People v. Kohle

4 Cal. 199 | Cal. | 1854

Mr. Ch. J. Murray

delivered the opinion of the Court.

Mr. J. Heydeneeldt concurred.

On the trial of this ease in the Court below, after twelve jurors had been called and accepted, but not sworn, the prisoner having ten peremptory challenges, offered, by his counsel, to challenge one of said jurors, which offer or motion was refused by the Court, and said jurors so called, were sworn. Peremptory challenges are given to the prisoner in criminal prosecutions to protect him from the undue influence of public excitements or individual animosity. The humane provisions of the law are intended to secure a fair and impartial trial, and Courts, in the administration of criminal justice, should be careful that no right which the Constitution or the law gives to the accused, for the purpose of asserting his innocence, or maintaining his defense, is denied. We are not aware of any system under which it is absolutely necessary that the right of challenge should be exercised at any precise point of time, before the jurors are sworn. The 341st section of the Act Regulating Practice in Criminal Proceedings, provides that the challenge “must be taken when the juror appears, and before he is sworn; but the Court may, for good cause, permit it to be taken after the juror is sworn, and before the jury is completed.” This does not limit the prisoner, but the whole section, taken together, shows an evident desire to afford to the prisoner every opportunity of securing his rights, by a proper exercise of his privilege of challenge.

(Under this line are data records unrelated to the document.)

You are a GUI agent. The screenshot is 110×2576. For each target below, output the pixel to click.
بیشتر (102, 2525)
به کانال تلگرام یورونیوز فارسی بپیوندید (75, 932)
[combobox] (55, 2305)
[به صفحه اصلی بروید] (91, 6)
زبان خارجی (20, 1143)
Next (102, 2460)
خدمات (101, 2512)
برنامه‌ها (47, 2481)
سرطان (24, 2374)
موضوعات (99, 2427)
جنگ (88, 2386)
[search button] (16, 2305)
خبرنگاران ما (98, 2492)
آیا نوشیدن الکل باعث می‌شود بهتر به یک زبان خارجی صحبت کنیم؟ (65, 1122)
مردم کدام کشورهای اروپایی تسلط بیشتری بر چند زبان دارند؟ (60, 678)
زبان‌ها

It not unfrequently happens, in the progress of calling and * swearing a jury, that jurors are called [200] and accepted, who are unknown to both parties, and it maybe that their incompetency or relations to the parties, if known at the time, would have been the subject of objection. In such cases it would amount to a perversion of justice to deny the right of challenge upon any ground of formality.

The circumstances moving upon a party on trial for a criminal offense, cannot • be known and ought not to be *201exposed. In such cases, the merest trifles may appear, or, in fact, be of importance to him, and no right which the law gives should be refused. We can see no reason why the prisoner in this case should be denied the right, which he undoubtedly had, of exhausting his challenges before the jury was sworn. The law does not desire a conviction at the sacrifice of any shadow of right or principle, and no possible harm can result from an adherence to this rule.

Judgment reversed, and new trial ordered.